### YOUR INSTRUCTIONS
Tally the lines below that contain the word "will", then give the tally alone.

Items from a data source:
---
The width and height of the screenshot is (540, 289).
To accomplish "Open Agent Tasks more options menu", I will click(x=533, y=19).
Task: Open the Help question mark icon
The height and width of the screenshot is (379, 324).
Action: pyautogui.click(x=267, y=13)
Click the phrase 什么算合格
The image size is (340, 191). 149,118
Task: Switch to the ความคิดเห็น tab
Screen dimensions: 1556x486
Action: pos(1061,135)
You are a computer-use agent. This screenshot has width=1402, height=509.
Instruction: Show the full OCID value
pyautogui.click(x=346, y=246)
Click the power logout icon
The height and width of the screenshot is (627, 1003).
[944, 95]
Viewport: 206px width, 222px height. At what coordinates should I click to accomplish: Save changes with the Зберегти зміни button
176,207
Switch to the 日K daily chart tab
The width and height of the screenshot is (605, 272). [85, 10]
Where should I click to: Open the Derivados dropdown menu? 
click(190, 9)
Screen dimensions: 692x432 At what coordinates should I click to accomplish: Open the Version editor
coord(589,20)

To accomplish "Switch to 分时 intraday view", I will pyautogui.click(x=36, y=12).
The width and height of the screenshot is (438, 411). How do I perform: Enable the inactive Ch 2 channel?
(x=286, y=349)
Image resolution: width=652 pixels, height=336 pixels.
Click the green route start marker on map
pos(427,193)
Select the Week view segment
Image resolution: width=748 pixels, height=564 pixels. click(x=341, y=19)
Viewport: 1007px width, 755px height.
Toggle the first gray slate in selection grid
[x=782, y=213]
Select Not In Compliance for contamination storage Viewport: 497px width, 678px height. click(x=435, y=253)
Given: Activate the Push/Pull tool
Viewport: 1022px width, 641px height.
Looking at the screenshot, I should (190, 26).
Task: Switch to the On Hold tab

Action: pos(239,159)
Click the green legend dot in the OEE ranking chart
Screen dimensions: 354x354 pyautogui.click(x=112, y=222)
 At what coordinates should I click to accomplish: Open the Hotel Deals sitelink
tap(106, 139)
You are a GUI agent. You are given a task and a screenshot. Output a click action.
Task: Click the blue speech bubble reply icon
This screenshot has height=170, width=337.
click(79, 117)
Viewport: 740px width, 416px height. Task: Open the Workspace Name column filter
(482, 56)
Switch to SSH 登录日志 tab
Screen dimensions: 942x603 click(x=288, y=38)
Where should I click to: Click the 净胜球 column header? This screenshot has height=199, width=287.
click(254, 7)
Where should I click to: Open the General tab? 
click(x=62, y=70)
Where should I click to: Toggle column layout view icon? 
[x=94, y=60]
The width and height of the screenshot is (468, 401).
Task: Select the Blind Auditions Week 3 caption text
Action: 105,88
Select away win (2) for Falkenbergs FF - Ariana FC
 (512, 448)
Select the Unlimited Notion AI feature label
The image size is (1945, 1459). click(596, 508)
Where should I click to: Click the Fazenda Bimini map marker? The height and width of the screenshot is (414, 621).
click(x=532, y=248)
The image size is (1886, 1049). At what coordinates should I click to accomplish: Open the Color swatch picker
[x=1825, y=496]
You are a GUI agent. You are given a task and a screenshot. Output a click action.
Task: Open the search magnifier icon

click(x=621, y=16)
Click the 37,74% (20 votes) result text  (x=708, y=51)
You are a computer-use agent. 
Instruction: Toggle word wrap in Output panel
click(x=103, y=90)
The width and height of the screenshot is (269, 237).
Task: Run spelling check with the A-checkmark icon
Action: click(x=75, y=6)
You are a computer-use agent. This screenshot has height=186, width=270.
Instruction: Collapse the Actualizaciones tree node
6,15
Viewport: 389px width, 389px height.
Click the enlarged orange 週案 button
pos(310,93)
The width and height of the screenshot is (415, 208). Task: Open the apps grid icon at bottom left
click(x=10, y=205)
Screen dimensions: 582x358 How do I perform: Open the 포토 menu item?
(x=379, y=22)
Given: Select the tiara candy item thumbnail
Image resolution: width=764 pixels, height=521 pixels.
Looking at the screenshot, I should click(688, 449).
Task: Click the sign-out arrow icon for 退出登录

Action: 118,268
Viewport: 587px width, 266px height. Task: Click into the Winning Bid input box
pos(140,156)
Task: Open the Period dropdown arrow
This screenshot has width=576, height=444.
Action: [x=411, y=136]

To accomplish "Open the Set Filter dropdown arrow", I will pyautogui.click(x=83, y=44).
---
### TASK SOLUTION
3